One of the main findings of our study was that different treatments for EoE induced different changes in esophageal microbiota according to beta-diversity analyses. The NMDS plot and clustering showed that STC differentiated microbial composition with respect to PPI and FED, which showed greater similarities among them. Grouping via DMM was based on observed differences in the distribution of “driver” taxa across the study in contrasting higher or lower abundances, before evaluating the ability of these newly defined cohorts to partition samples based on microbial composition. The two groups identified do not fully partition disease or treatment conditions, suggesting they may represent more basic differences in microbial community composition. Instead, this partitioning appears to represent modes of relatively low or high alpha-diversity (as shown by the corresponding gradient in Shannon diversity), in which case the co-localization of control and post-STC groups on the higher end of the alpha-diversity gradient is of interest.
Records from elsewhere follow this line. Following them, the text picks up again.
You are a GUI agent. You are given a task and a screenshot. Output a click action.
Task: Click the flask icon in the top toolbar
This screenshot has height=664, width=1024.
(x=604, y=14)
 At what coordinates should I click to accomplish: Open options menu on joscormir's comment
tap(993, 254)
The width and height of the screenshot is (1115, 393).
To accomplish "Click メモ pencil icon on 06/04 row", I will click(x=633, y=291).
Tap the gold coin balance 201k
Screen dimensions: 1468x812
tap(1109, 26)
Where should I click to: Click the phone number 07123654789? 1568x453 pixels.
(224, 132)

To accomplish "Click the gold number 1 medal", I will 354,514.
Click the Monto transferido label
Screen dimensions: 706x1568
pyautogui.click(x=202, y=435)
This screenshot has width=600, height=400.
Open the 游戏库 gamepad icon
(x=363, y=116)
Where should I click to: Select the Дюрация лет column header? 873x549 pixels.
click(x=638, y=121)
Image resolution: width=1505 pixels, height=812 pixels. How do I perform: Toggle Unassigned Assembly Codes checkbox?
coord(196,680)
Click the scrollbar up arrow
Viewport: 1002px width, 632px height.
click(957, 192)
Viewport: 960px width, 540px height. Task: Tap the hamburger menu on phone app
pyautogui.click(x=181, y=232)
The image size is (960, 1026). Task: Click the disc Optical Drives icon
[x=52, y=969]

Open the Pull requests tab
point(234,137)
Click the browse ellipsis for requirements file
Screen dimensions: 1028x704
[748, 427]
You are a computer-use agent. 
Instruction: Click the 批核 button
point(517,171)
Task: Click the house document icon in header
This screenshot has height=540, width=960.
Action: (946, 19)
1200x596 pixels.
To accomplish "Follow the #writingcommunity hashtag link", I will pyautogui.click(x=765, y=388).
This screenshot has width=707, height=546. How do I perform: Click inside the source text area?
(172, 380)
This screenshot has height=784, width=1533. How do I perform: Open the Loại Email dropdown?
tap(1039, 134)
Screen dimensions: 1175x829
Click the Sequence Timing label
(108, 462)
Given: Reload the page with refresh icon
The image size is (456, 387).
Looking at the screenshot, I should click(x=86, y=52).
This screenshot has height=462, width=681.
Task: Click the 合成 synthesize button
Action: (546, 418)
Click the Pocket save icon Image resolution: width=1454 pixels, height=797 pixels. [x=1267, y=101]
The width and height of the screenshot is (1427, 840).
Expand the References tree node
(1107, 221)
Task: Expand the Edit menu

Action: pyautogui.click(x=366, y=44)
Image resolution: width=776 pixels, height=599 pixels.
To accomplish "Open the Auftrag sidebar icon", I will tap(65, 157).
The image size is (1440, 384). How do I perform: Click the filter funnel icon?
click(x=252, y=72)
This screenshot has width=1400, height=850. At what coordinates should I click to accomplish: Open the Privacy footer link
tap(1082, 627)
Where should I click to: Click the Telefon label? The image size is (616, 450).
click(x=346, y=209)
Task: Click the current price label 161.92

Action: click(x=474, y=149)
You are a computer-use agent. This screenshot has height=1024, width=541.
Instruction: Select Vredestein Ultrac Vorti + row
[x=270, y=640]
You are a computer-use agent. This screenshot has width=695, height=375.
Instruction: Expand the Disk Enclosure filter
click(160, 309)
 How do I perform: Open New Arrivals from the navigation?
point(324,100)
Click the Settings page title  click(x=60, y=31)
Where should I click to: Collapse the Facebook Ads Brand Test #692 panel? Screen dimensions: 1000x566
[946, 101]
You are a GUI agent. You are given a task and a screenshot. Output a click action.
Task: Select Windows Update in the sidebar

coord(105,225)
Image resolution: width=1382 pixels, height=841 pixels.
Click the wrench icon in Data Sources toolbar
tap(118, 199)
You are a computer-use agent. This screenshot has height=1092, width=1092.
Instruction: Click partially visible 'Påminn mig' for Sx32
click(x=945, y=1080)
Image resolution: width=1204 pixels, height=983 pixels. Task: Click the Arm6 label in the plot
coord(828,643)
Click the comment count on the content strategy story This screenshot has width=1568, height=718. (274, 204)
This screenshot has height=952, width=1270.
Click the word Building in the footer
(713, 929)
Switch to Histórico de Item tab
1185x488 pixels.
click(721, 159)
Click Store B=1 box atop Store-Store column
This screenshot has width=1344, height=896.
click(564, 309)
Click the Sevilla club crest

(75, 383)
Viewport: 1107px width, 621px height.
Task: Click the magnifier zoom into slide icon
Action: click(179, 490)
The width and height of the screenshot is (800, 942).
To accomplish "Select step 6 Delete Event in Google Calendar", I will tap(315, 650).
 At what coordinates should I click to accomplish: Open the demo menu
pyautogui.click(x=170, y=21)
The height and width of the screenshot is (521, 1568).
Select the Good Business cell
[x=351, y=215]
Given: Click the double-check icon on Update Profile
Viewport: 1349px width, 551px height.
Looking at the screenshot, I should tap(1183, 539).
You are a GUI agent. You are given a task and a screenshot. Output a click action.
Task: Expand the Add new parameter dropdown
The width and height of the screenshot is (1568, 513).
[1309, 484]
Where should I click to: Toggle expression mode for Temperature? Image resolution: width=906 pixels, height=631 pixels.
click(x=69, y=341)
Apart from compositional changes in bacterial taxa, our study provides some insight into enzymes and functions which might be altered in EoE, as well as being affected by the therapy applied. However, as the predictive method used has not been assessed previously in esophageal microbial samples, the results should be considered as putative differences in potential functions. Patients treated with STC are predicted to have higher microbial activity over that observed before treatment and in patients with FED/PPI therapies for oxidation/reduction of sulphur groups. Synthesis of peptidoglycan, a component of the bacterial cell wall involved in β-lactam resistance, was predicted to be more abundant in the microbiota of patients following FED than in those that underwent STC treatment. Microbiota of EoE patients were also predicted to have an increased abundance of arginine and ornithine synthesis pathways, which persisted for ornithine synthesis following STC therapy. Contrasting the impact of these changes, which is unclear in the literature, a presumed predicted reduction in microbial degradation of 4-aminobutanoate identified in patients with active EoE or following FED/PPI therapies could induce two direct effects in the esophagus: first, an increase in levels of gamma-aminobutyric acid (GABA) which is known to exert a role in esophageal motor function[27]; and second, a reduction in butanoate substrate which has anti-inflammatories properties[28].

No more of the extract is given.